Date of Award

2016

Document Type

Dissertation

Degree Name

Doctor of Philosophy (PhD)

First Reader

Richard A. Muller

Second Reader

Lyle D. Bierma

Third Reader

Henry Zwaanstra

Fourth Reader

Aza Goudriaan

Abstract

Some scholars have identified a certain amount of vagueness in continuity theses of scholarship regarding medieval, Reformation, and post-Reformation thought. A criterion of continuity is necessary in order to prosecute a continuity thesis. One way to root intellectual history within a particular social context over time is to examine a conceptual framework as it develops, changes, and even declines within an academic institution like an early modern university.

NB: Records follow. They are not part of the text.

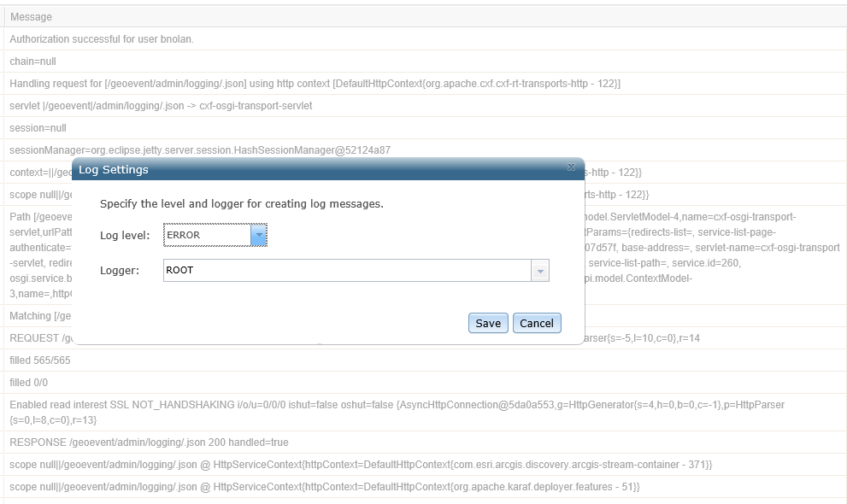Select the 'chain=null' log row
The height and width of the screenshot is (504, 847).
pyautogui.click(x=33, y=62)
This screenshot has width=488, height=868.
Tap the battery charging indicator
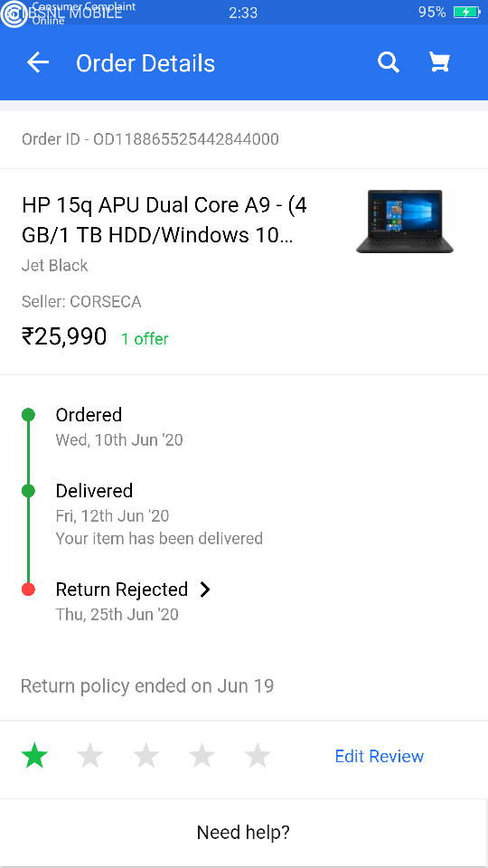click(x=466, y=12)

Institutional continuity is a methodological approach that seeks to clarify the relationship between continuity, influence, confessionalization and deconfessionalization diachronically within an institutional context of an early modern university. The test case for this method is the prolegomenal framework of Franciscus Junius, as first propounded in De Theologia Vera (1594) and developed by various theologians at Leiden University, but especially as it was deployed by Bernhardinus De Moor in his seven volume Commentarius Perpetuus during his tenure as a theology professor at Leiden (1745-1779). This dissertation examines that prolegomenal framework in light of the pedagogical methods employed through lectures, disputations, and published works. Bernhardinus De Moor also deploys this prolegomenal framework thematically in his academic orations delivered first upon assuming the chair of theology and second as a valedictorian address at the close of his tenure as rector magnificus. A subsidiary point in the De Theologia Vera, the theologia viatorum, also is examined in terms of how it constructs the relationship between faith and reason, methodological doubt, natural and supernatural revelation, the necessity of Scripture, and academic theology as a form of scholastic piety.